Стихи я писать не умел, а вот ходить старался каждый день и даже специально купил для этого шагомер.

Ходил я от 8-го марта до Белинского и обратно.

По привычке я заглянул в почтовый ящик, там было пусто.

На улице было около ноля Цельсия, и чёрная грязь, обращённая снегом и льдом.

Я прошёл через двор, любимое место собачников, но ни одной собаки сегодня не было.
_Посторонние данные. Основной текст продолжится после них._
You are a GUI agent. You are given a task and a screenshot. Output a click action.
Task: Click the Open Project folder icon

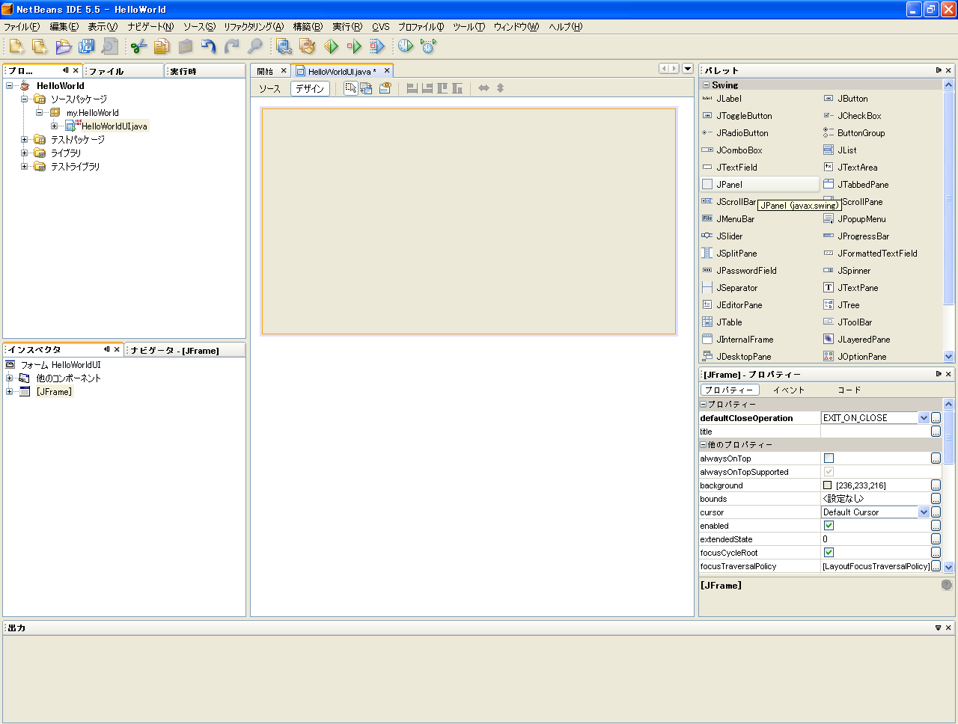[64, 46]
Я шёл, глядя под ноги, и думал о Белке.

Напишет ли она ещё хоть одно письмо?

И что будет в том письме?

До свидания, люди планеты Земля.

Или прощайте, люди планеты Земля?

У меня всегда слезятся глаза на морозе, но в этот раз мне действительно хотелось плакать.
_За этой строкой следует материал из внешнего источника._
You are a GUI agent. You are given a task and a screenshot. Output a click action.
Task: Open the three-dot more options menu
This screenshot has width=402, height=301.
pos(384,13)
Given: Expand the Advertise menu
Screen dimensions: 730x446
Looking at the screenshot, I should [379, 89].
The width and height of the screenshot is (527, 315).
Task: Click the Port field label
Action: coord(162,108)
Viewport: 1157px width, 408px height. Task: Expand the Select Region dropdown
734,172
Может, дать объявление — куплю маленькую собаку с большими ушами?

Белка, Белочка, Белюченька, несчастный ребёнок, умирающий непонятно за что.

Вначале мне всё это казалось шуткой, но сейчас это уже стало трагедией.

Я не знал, чего я хочу: чтобы эта дыра во времени залаталась навсегда или ждать нового письма.

Ветер февраля был холодным, и это было приятно.

Я вдруг отчётливо понял, что я не хочу жить.

Что всё, что есть у меня, что всё, что я делаю, моя работа, все эти придуманные мной занятия — йога и изучение японского, всё это — не жизнь.

И единственное, что было живого в моей жизни — это письма Белки.

Она, умирающая, делилась со мной жизнью.

Наконец я прошёл вечерние десять тысяч шагов.

Консьержка заранее открыла мне дверь, и я прошёл мимо, не глядя на неё.

Письма не было.

Когда я открыл дверь, меня не встретил ничей радостный лай, никто не обрадовался моему приходу.

Я разделся и сел за компьютер, Мидори прислала новое письмо, но я не стал его читать.

Я напечатал и разместил на сайте объявлений своё объявление — куплю недорого маленькую собаку с большими ушами.

Потом достал все листы, написанные Белкой, и долго сидел на диване, не читая, а просто вдыхая их запах.

Он был чуть сладким, пряным и тёплым.

Он был настоящим.

Потом я лёг спать.

Завтра наступала календарная весна, в мире безумных трамваев и спокойных пенсионных фондов всё было нормально.

Люди шли на работу, люди возвращались домой, и никто не знал, что в будущем идёт война, миллиарды убитых, лунное кольцо, лучевой кратер, и белый город на берегу океана в блокадных тисках, в одной из комнат которого кашляет кровью единственная женщина, которую я любил в своей жизни.